Please check if the buttery-eel is also broken due to this uuid thing?

Psy-Fer commented 5 months ago

Buttery-eel should be fine, unless they change something in the dorado server code https://github.com/Psy-Fer/buttery-eel/issues/32 I use to think it was an issue, but turned out it was just a change in how dorado-server handles reads that are too short.

Psy-Fer commented 5 months ago

I should probably merge the buttery-eel/skipped branch into main and do a release to handle this.

hasindu2008 commented 5 months ago

@killidude

If you compile squigulator from the dev branch, and specify the option --ont-friendly=yes it should be pod5 conversion compatible.

When you specify --ont-friendly=yes it will add a dummy end_reason and create fake UUID for read IDs so.

If you encounter issues let me know, thanks.

Seems like buttery-eel works even without things being uuid as James mentioned above.

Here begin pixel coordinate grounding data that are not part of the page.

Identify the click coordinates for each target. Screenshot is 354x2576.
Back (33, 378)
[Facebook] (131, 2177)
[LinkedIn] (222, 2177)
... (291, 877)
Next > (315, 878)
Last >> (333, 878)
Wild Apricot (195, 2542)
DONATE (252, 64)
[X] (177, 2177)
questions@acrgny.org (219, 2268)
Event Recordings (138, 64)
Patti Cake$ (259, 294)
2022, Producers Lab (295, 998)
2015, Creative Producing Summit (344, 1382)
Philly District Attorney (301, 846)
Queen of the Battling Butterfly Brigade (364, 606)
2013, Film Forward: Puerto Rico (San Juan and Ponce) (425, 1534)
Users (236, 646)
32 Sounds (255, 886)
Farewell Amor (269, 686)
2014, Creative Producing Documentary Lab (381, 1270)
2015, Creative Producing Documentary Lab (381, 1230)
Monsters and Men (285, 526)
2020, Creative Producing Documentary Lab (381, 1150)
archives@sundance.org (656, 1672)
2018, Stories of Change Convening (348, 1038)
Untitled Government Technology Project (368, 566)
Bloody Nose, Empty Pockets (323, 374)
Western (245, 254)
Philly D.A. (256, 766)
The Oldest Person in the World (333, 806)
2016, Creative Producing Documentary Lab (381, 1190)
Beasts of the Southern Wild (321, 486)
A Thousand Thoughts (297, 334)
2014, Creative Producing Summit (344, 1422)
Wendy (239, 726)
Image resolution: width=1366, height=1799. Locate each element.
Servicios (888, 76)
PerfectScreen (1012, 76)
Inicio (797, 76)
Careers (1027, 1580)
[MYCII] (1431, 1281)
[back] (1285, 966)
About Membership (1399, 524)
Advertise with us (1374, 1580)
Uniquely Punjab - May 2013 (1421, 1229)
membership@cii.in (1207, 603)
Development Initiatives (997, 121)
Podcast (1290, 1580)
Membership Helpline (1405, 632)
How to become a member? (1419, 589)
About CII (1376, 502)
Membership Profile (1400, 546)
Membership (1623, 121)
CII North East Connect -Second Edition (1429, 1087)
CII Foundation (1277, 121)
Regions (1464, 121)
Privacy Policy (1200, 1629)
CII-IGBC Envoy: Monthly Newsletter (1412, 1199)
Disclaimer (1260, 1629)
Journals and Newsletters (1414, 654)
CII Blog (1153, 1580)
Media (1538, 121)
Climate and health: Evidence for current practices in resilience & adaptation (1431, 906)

killidude commented 5 months ago

James,

I agree, the solution is to have valid UUID and a dummy end_reason in the slow5/blow5 output generated by squigulator @hasindu2008.

Not having this also most likely breaks the butterfly-eel wrapper.

Ultimately, I need to be able to basecall the simulated slow5/blow5 files generated by squigulator so I can use the called fastq files for downstream analyses.

Thanks,

Tomas

killidude commented 5 months ago

@hasindu2008,

Thanks for implementing this option. I can now convert the squigulator generated files to pod5.

Thanks for your help,

Tomas

denisbeslic commented 3 days ago

Hi @Psy-Fer , I'm using squigulator (v0.4.0) with the --ont-friendly=yes parameter and blue-crab (v0.2.0): The error occurs during the conversion of a squigulator .slow5 file to .pod5. Here’s the error traceback:

04-Oct-24 16:12:25 - blue-crab - [INFO]: single2single: 1 s/blow5 file detected as input. Writing 1:1 s/blow5->pod5 to file: test.pod5
04-Oct-24 16:12:25 - blue-crab - [INFO]: Opening s/blow5 file: squigulator_reads.slow5
Traceback (most recent call last):
  File "/X.local/bin/blue-crab", line 8, in <module>
    sys.exit(main())
  File "/X/.local/lib/python3.8/site-packages/src/blue_crab.py", line 1562, in main
    slow52pod5(args)
  File "/X/.local/lib/python3.8/site-packages/src/blue_crab.py", line 717, in slow52pod5
    s2s_s2p_worker(args, sfile, pod5_out)
  File "/X/.local/lib/python3.8/site-packages/src/blue_crab.py", line 1195, in s2s_s2p_worker
    reason, forced = s2p_end_reason_convert(s5_end_reason)
  File "/X/.local/lib/python3.8/site-packages/src/blue_crab.py", line 94, in s2p_end_reason_convert
    "api_request": (p5.EndReasonEnum.API_REQUEST, False),
  File "/usr/lib/python3.8/enum.py", line 384, in __getattr__
    raise AttributeError(name) from None
AttributeError: API_REQUEST

I suspect this issue might be related to a recent pull request based on the new pod5 spec from about a month ago. Is there a way to avoid this error?

Psy-Fer commented 3 days ago

Hmm..make sure you have the latest pod5 version?

Which version do you have? Please do a pip list for me?

denisbeslic commented 3 days ago

Thank you for the fast answer, upgrading pod5 fixed the problem!